How can Intel and AMD be different but still compatible?

Asked 23/6, 2016 at 0:57 Answered 24/6, 2016 at 18:12

optimization x86 intel cpu-architecture amd-processor

As I have always understood it, AMD built their CPUs by reverse engineering Intel's instruction set and now pay Intel to use their instruction set, and Intel do the same for AMDs 64-bit instructions.

This is how windows can be installed on both types of CPUs without needing to purchase a specific build, such as a version compiled for ARM, and so all apps, games etc work in the same way, working interchangeable on CPUs...

However lately some things have been making me question some of this...

Firstly, I've noticed some games have been a bit laggy on my system (AMD) and after reading it turns out the game is optimised for Intel CPUs...

Also, OSX is sold on Intel CPUs but after discovering the hackintosh community it turns out it is possible but very hard to get OSX to run on AMD. This is because again OSX is designed for Intel...

After these things..

What does it mean to be optimised for Intel or AMD? How can it be possible to be different / optimised for one but not the other, if they are meant to be slot in replacements for each other? I.e both support same instructions etc.

Flannel answered 23/6, 2016 at 0:57 Comment(3)

This site is for programming (code) and programmers tools related questions. What specific programming question can we help you with? – Sensitive 23/6, 2016 at 2:29

AMD never "reverse engineered" anything, thats complete and utter nonsense -- internet BS. This myth is repeated over and over again -- without citing any credible source. Reverse engineering hardware like that would be highly illegal in many countries, in fact if it was true Intel would've already sued the crap out of AMD, probably even bought the entire company after sueing it into bankruptcy. Just because some criminal activities might be possible they wont be legal. AMD created their own solutions whilst building upon shared knowledge. End of story. – Shielashield 18/7, 2016 at 7:40

See also #38517323 – Protoplasm 23/7, 2016 at 6:23

They implement the same ISA, but with different performance characteristics because the microarchitecture is different.

e.g. see Agner Fog's microarch pdf for details, and other links from the x86 tag wiki. e.g. David Kanter's Haswell microarchitecture writeup vs. his writeup of AMD Bulldozer.

Agner Fog's instruction tables also show you exactly how fast each instruction is on each CPU. e.g. imul r64, r64/m32, imm32 is 6 cycle latency / one per 4c throughput on AMD Bulldozer-family. On Intel SnB-family, it's 3c latency with one per 1c throughput.

So when tuning for AMD, it would be worth replacing a 64bit multiply by a constant with a couple shifts / adds if possible. On Intel, it's maybe only worth it if you can get the job done in one or 2 shift / lea instructions.

AMD's designs also have a notably weaker cache hierarchy, and lower single-threaded throughput due to using pairs of cores that are permanently split instead of Intel's Hyperthreading dynamic sharing of resources between two hardware threads on the same core. IIRC, AMD is planning to change that for their next microarchitecture. Some of this is stuff you can't really "optimize for", it's just AMD being slower. :(

So they run the same code, because that's what it means to be the same architecture.
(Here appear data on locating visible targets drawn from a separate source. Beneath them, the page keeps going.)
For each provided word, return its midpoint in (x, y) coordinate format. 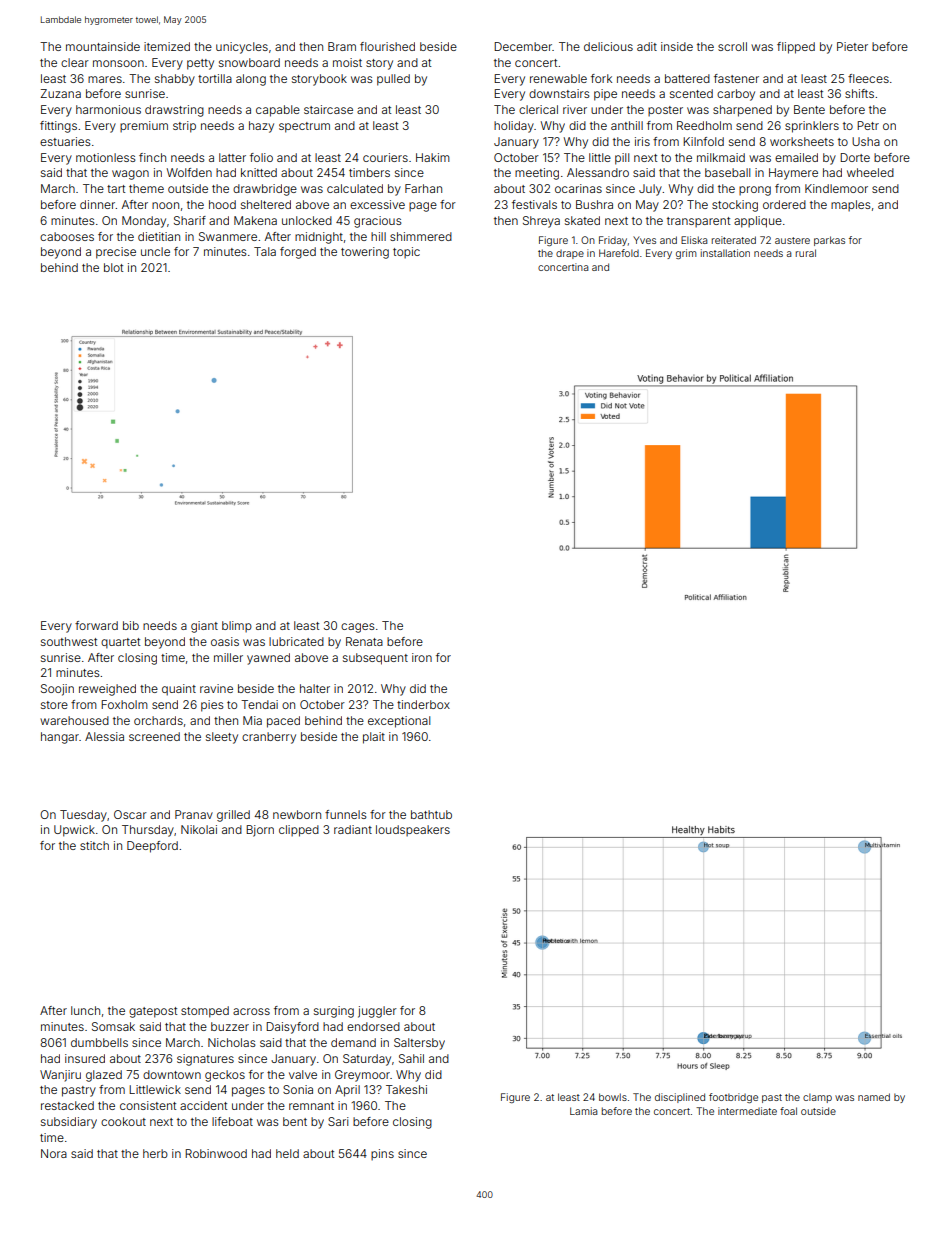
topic (406, 252)
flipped (796, 48)
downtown (172, 1074)
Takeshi (406, 1089)
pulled (393, 80)
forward (96, 625)
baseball (727, 172)
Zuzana (61, 93)
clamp (817, 1098)
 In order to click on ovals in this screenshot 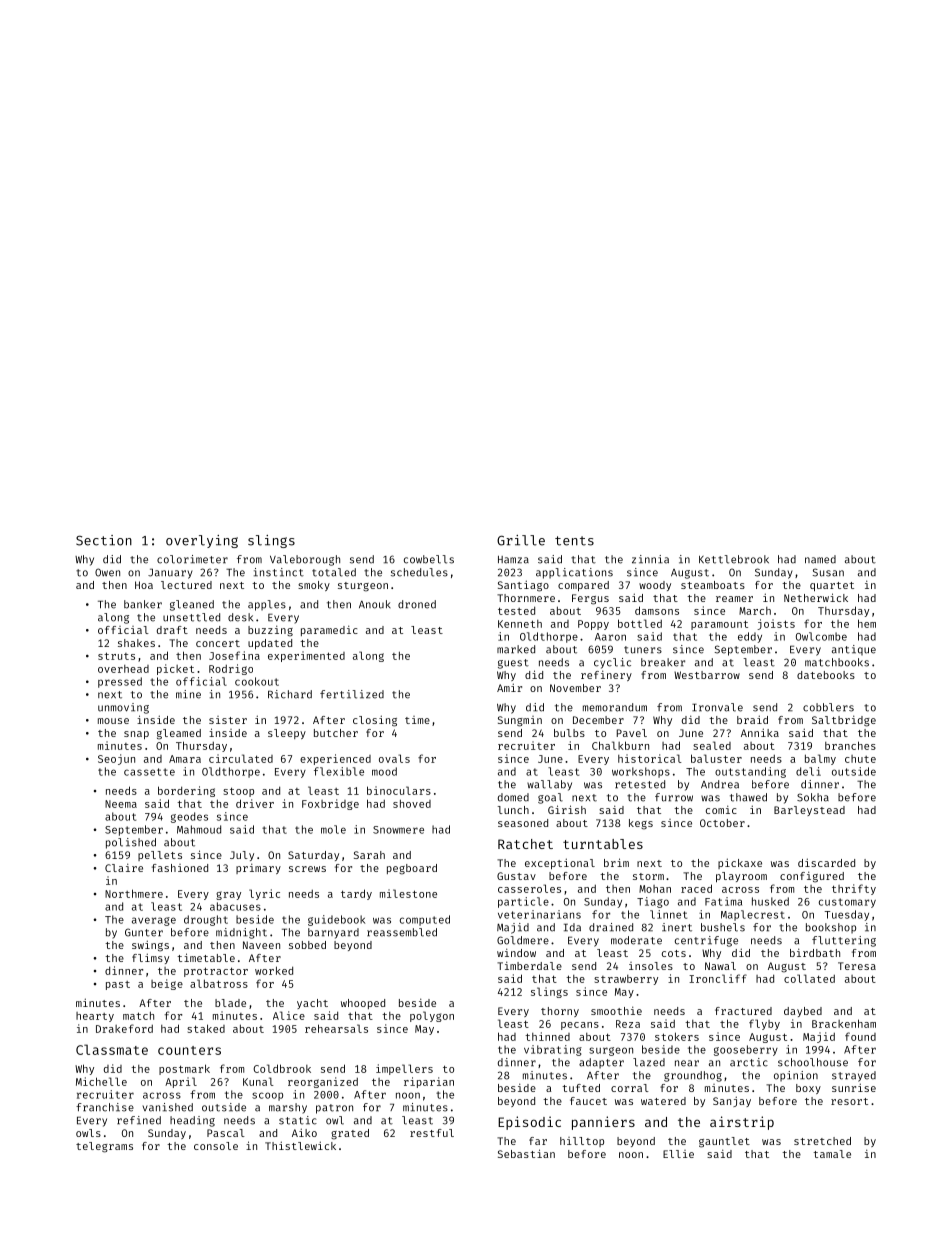, I will do `click(394, 758)`.
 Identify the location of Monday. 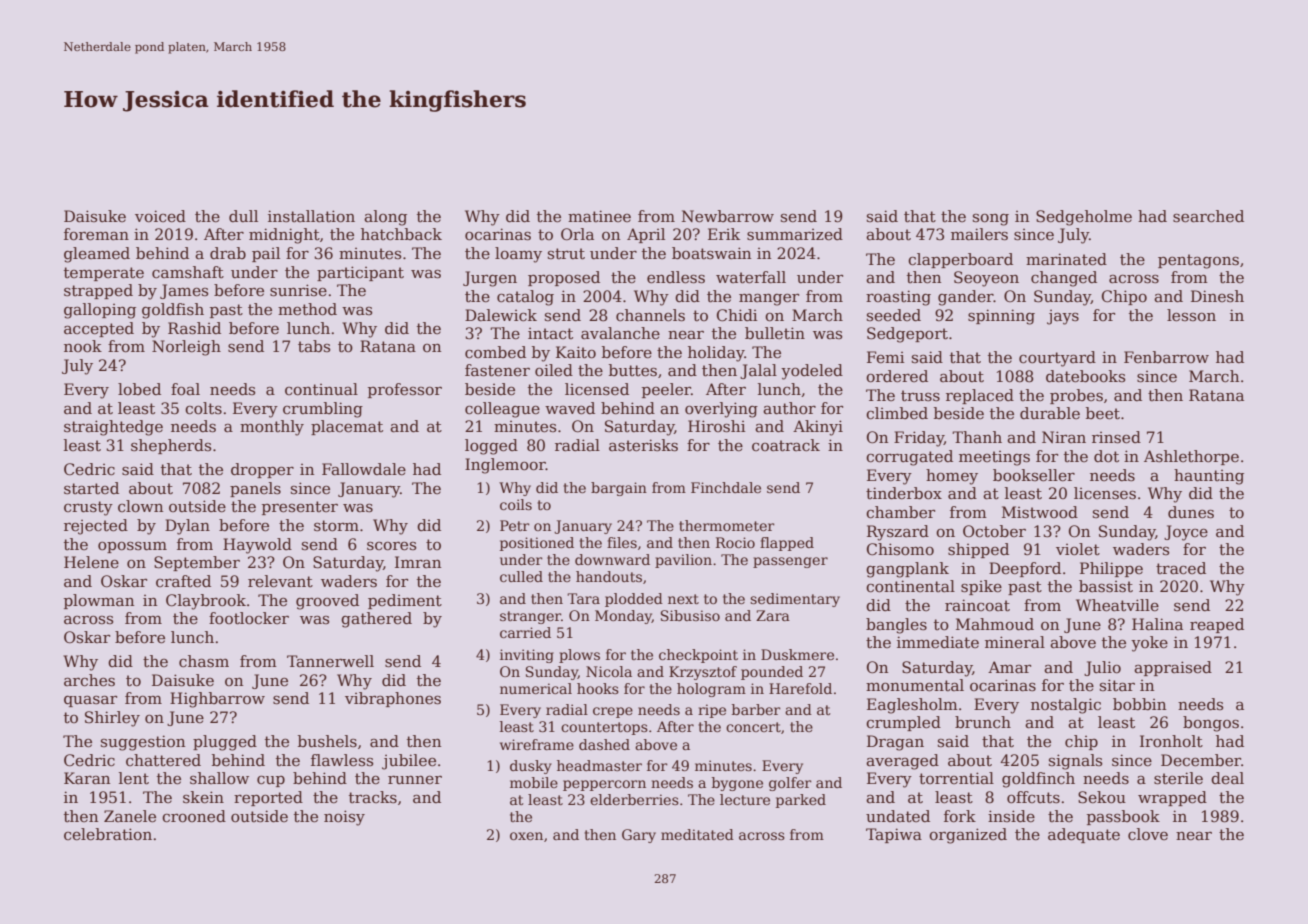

Some CPUs support ISA extensions (new instructions) that the other doesn't. e.g. XOP is AMD-only, while AVX2 and BMI2 are (so far) Intel-only, so code that wants to use more than a common baseline has to check for support at runtime.

Wikipedia's AMD Excavator article is not very up to date. Hardware has been out for a while now, but the article still says it's "expected to have" AVX2 and BMI2. Agner Fog hasn't tested it and updated his instruction tables yet, either.

Protoplasm answered 23/6, 2016 at 2:19 Comment(1)

Also en.wikipedia.org/wiki/… / What is the compatible subset of Intel's and AMD's x86-64 implementations? / What EXACTLY is the difference between intel's and amd's ISA, if any? - not all the differences are performance and extensions supported, especially if you're doing OS development. – Protoplasm 26/10, 2020 at 0:57

When I first saw this question it had more downvotes than upvotes. But I think it is a reasonable question related to system performance and the differences between AMD and Intel processors. I think there are a couple of points worth addressing.

ISA Licensing

As I have always understood it, AMD built their CPUs by reverse engineering Intel's instruction set and now pay Intel to use their instruction set, and Intel do the same for AMDs 64-bit instructions.

I don't know the full history of AMD and Intel license agreement for x86, but this is a bit of an oversimplification. Currently AMD and Intel have a cross licensing agreement that allows both of them to implement the same ISA. For instance the 64-bit extensions to the x86 ISA were developed by AMD back when Intel was pushing the Itanium ISA. Regardless it is true that both AMD and Intel support the same core x86 ISA now and they generally have extensions to it that are compatible with each other.

Overall performance

Firstly, I've noticed some games have been a bit laggy on my system (AMD) and after reading it turns out the game is optimised for Intel CPUs...

The overall performance of program execution depends on three basic things. The number of instructions that need to be executed, the frequency of the CPU (clock speed), and the number of instructions executed per cycle (per clock tick). Currently high-end Intel CPUs tend to have better overall performance than AMD CPUs, even when executing the exact same application that does not have any specific optimizations. So it's likely that if the game is slow on your system it is just because the CPU is too slow, rather than because it's optimized for a particular microarchitecture. Also there could be other factors (GPU tends to matter the most for gaming), but debugging the performance of a game isn't going to be on-topic for stackoverflow, unless you are a game developer trying to understand a specific coding problem.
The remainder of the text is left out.